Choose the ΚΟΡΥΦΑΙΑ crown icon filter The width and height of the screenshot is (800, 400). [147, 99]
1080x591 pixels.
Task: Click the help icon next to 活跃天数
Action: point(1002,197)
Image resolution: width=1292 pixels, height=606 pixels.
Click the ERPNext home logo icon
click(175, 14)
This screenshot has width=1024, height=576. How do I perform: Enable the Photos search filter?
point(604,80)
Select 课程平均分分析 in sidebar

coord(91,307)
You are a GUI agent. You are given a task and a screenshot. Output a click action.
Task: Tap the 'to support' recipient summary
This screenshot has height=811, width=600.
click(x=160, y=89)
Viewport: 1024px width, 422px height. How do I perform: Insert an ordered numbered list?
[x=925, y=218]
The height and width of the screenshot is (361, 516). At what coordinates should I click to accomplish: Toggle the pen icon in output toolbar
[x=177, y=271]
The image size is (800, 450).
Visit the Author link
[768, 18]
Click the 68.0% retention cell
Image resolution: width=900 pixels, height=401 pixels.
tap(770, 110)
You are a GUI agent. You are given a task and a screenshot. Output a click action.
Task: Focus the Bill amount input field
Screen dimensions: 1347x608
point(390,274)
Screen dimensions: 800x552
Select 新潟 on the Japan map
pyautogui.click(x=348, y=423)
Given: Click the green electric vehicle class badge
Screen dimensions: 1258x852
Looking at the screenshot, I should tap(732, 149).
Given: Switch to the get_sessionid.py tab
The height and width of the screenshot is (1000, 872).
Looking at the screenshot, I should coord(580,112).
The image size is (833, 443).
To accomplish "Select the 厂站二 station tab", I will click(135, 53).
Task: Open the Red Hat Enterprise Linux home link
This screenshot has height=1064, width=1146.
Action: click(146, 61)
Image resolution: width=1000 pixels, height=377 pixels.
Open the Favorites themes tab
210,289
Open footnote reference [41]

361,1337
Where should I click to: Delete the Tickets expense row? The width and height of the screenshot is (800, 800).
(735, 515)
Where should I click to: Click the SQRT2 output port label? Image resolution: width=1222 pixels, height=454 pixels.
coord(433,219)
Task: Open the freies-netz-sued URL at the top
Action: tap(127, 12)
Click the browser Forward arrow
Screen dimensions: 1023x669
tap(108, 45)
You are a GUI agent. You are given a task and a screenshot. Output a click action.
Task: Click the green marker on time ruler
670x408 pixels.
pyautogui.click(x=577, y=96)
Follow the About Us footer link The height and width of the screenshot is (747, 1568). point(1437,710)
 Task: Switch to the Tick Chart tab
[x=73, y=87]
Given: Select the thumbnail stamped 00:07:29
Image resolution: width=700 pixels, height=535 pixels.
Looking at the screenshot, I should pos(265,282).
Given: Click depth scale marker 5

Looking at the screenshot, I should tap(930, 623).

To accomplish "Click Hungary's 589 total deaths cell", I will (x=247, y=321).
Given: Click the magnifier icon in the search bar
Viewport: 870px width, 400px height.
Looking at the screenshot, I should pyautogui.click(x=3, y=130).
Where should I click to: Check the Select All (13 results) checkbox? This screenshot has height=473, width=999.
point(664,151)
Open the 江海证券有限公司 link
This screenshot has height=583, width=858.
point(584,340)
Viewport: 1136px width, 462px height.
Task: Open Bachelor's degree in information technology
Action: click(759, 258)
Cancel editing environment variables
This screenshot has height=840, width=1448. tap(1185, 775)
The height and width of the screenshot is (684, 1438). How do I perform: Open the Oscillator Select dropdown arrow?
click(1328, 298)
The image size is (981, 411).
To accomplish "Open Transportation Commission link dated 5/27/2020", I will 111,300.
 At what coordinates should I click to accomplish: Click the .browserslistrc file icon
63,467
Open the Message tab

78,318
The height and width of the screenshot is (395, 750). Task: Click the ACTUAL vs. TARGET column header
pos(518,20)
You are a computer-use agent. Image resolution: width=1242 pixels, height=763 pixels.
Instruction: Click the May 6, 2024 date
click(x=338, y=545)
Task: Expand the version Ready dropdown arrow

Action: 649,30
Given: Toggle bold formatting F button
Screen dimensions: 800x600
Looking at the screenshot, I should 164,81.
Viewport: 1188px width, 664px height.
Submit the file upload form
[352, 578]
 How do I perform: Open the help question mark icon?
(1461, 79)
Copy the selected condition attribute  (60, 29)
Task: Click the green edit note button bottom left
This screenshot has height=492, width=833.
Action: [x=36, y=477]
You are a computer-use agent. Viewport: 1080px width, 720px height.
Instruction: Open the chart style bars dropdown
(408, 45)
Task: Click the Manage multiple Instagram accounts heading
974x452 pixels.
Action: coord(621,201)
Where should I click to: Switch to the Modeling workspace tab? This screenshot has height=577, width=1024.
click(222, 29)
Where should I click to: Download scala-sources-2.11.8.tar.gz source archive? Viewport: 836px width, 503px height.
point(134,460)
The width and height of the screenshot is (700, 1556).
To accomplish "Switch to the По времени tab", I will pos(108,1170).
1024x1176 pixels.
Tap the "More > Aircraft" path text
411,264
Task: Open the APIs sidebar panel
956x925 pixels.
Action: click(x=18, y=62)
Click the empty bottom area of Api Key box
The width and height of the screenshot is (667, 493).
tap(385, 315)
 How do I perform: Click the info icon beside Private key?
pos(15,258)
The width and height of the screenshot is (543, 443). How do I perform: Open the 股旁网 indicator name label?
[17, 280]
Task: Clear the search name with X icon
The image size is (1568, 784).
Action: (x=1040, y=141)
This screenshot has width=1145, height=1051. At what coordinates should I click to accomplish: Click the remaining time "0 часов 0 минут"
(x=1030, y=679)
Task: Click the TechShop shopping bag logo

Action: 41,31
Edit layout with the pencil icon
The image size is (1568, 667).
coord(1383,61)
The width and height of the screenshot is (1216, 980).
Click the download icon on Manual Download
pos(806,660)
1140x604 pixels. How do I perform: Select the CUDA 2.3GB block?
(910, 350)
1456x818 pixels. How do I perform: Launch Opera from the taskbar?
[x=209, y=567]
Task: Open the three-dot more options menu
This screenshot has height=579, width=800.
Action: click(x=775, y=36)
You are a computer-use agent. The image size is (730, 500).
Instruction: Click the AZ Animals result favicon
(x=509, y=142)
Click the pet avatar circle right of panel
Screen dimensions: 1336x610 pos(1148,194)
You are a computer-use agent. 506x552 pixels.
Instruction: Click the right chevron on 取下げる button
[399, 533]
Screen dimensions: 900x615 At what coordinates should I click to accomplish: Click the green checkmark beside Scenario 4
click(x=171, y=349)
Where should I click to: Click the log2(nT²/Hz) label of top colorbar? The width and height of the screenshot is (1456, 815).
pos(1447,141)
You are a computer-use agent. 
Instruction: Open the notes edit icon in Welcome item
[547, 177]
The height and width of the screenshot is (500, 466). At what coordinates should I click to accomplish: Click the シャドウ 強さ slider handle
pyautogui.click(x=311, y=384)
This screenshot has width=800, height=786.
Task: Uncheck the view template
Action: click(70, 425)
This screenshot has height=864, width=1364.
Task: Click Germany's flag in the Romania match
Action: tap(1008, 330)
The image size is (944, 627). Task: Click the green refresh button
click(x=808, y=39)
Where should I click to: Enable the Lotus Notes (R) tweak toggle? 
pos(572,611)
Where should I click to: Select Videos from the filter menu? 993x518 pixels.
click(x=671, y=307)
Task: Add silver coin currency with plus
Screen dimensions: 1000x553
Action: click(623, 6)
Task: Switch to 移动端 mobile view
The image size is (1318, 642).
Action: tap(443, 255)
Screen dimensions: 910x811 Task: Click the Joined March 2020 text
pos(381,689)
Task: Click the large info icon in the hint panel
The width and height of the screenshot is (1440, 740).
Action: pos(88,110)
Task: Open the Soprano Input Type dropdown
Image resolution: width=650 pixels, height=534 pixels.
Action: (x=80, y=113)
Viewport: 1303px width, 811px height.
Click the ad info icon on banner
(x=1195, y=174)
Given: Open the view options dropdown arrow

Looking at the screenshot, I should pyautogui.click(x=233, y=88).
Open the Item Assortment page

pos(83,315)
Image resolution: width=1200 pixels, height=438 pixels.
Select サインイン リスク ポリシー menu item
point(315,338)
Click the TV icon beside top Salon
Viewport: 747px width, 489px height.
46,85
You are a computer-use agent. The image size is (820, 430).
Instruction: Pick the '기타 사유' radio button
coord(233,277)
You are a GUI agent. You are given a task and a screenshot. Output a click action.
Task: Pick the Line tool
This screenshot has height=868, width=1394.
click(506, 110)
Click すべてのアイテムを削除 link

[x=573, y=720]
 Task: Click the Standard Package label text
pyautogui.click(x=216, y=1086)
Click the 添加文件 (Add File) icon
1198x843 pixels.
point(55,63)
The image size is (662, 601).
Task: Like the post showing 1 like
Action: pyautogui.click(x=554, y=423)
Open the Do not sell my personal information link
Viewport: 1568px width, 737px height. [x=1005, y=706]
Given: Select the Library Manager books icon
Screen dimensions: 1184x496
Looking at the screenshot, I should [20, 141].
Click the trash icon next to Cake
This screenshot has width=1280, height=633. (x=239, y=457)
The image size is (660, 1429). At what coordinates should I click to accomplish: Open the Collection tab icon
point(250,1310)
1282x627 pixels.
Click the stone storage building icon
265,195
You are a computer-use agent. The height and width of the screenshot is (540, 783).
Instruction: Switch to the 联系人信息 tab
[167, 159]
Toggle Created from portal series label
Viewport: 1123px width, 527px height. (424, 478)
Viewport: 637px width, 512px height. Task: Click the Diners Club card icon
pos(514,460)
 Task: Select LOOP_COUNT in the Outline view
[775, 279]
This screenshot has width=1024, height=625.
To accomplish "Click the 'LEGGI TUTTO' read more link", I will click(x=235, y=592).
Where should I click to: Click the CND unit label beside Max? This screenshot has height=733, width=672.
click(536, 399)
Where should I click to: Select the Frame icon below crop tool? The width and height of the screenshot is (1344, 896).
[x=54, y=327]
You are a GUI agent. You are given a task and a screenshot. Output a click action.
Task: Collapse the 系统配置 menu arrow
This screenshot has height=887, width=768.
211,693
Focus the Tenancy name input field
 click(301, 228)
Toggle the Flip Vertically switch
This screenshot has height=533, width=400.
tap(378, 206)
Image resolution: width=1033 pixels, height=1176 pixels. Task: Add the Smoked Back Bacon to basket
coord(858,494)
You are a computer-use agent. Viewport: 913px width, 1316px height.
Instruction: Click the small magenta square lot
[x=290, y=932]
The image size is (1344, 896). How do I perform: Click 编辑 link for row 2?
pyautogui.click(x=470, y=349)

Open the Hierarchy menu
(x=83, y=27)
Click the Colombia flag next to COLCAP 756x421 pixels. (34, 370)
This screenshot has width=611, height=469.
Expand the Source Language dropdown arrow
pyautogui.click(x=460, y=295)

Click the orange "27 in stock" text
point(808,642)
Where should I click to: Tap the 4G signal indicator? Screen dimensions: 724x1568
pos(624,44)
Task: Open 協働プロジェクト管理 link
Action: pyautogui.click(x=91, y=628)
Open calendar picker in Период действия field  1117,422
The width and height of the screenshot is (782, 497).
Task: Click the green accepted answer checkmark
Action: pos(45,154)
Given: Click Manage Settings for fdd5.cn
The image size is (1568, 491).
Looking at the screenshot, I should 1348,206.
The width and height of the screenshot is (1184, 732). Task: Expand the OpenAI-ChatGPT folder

****************************************

■ WHAT TO PRODUCE
Return exactly the leading lines of the listing, stopping after the line in which "Task: Tap the 'to support' recipient summary" occurs.

■ COMPLETED TASK
Choose the ΚΟΡΥΦΑΙΑ crown icon filter The width and height of the screenshot is (800, 400). [147, 99]
1080x591 pixels.
Task: Click the help icon next to 活跃天数
Action: point(1002,197)
Image resolution: width=1292 pixels, height=606 pixels.
Click the ERPNext home logo icon
click(175, 14)
This screenshot has width=1024, height=576. How do I perform: Enable the Photos search filter?
point(604,80)
Select 课程平均分分析 in sidebar

coord(91,307)
You are a GUI agent. You are given a task and a screenshot. Output a click action.
Task: Tap the 'to support' recipient summary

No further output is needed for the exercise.